Users of the popular "Netflix for Pirates" app Popcorn Time should bear in mind that they can be traced and potentially threatened by copyright holders, as a crackdown in three different countries is now showing.

Popcorn Time is an app that streams pirated movies directly from the peer-to-peer networks where other users are sharing the files for people to download. However, unlike torrenting, where the entire file is downloaded to the user's computer, with Popcorn Time the user is simply watching a file being streamed from somewhere else on the internet.

The solution is not only much easier to access than torrenting, but it gives people the illusion that they are less likely to be caught as they are not actually downloading any physical files.

In Norway, the Rettighetsalliansen Norge (Rights Alliance) told the state-owned broadcaster NRK on 24 August that it now has a database of information on 75,000 users who are suspected of using the service.

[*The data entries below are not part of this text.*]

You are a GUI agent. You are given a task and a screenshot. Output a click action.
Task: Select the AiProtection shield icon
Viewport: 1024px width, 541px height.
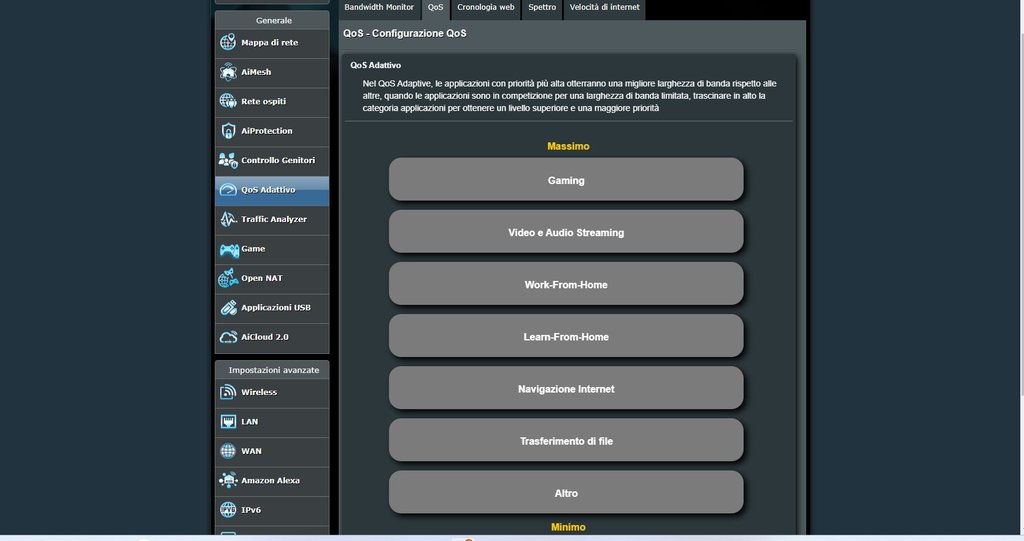pos(228,131)
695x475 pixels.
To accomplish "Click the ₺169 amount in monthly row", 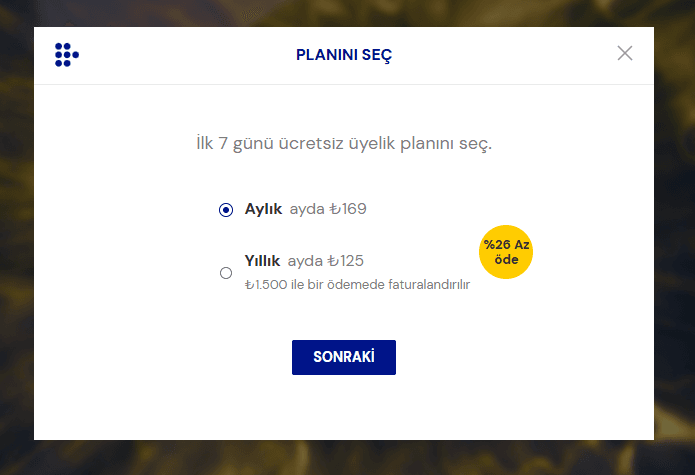I will [x=348, y=210].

"We are sitting today with a record of some users of [Popcorn Time] in Norway," said Willy Johansen, of Rettighetsalliansen Norge. "These are records we can lawfully use, and it could be that someone gets a little surprise in the mail in the form of a letter. It's probable that something will happen in the fall."

Johansen has not specified what the letter will contain, but it is likely to be a threat or warning of some sort. The reason the anti-piracy group has now decided to take action, is apparently due to the fact that 15% of Norway's total population are streaming illegally obtained video content for free.

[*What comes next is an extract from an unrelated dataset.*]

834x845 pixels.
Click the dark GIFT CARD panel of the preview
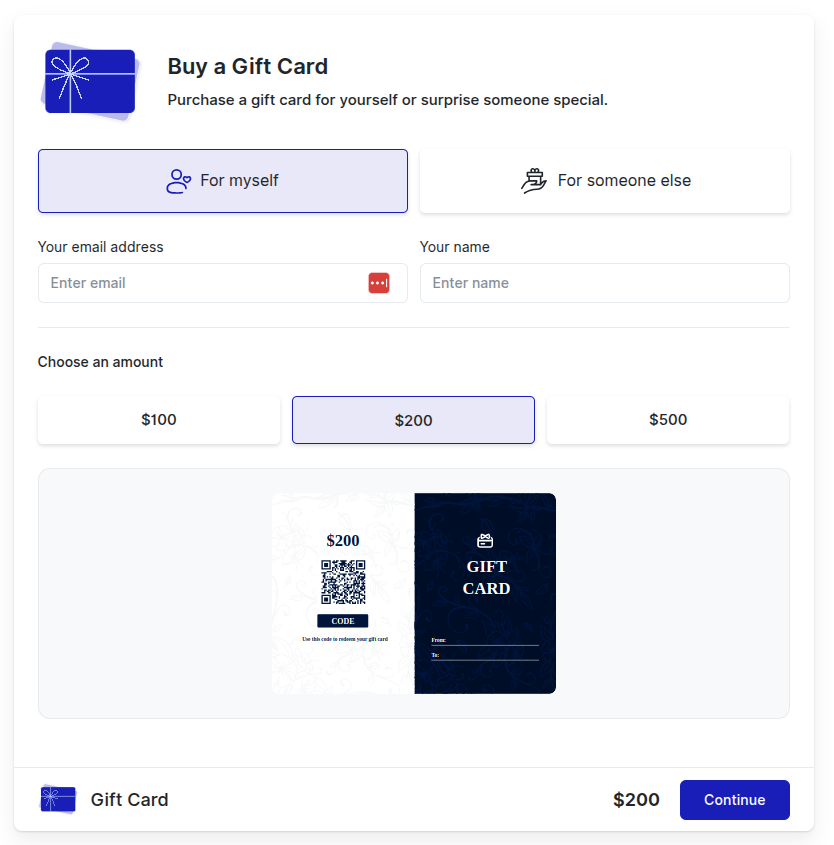485,593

Norway amping up efforts to combat online piracy

According to a report on consumer behaviour released by Swedish consultancy firm Mediavision in July, 750,000 Norwegians are now illegally obtaining video content.

But now Rettighetsalliansen Norge says that 250,000 of those same users are accessing Popcorn Time on a weekly basis, and now the group is considering using the database it has collected to initiate legal proceedings against these users, and the Norwegian government is siding with the anti-piracy group.

"There are very few who think it's ok to steal a DVD in the store, but to use such illegal streaming services is practically the same as stealing a DVD," undersecretary of the Ministry of Culture Bjørgulv Vinje Borgundvåg told NRK.

"Two years ago, Parliament adopted an amendment providing Rights Alliance and the people who own these intellectual property right to take action, and to the court to ask for compensation for abuse of their intellectual property. We are now considering further whether we must make several legislative changes to protect intellectual property that is being abused online."

US and Denmark also going after Popcorn Time users

However, Norway is not the only country starting to get fed up with the rise of Popcorn Time – the film-makers of the 2014 Adam Sandler movie The Cobbler filed a lawsuit on 16 August with the federal court in Oregon, requesting a subpoena to compel internet provider Comcast to hand over the identifying information pertaining to 11 Popcorn Time users.

According to TorrentFreak, the users had been traced via their IP addresses and found to be living in Portland, Salem, Beaverton, Lake Oswego, Gresham and Hillsboro. Once identified, the film-makers want the defendants to collectively pay damages of up to $150,000 (£97,000), as well as a permanent injunction ordering the defendants to stop pirating the content.

And then there's Denmark, where police arrested the webmasters behind two websites explaining how to use Popcorn Time on 18 August, took the websites down and assumed control of the domains Popcorntime.dk and Popcorn-time.dk.

The two men face charges of distributing information about how to pirate content online and could be given prison sentences of up to six years.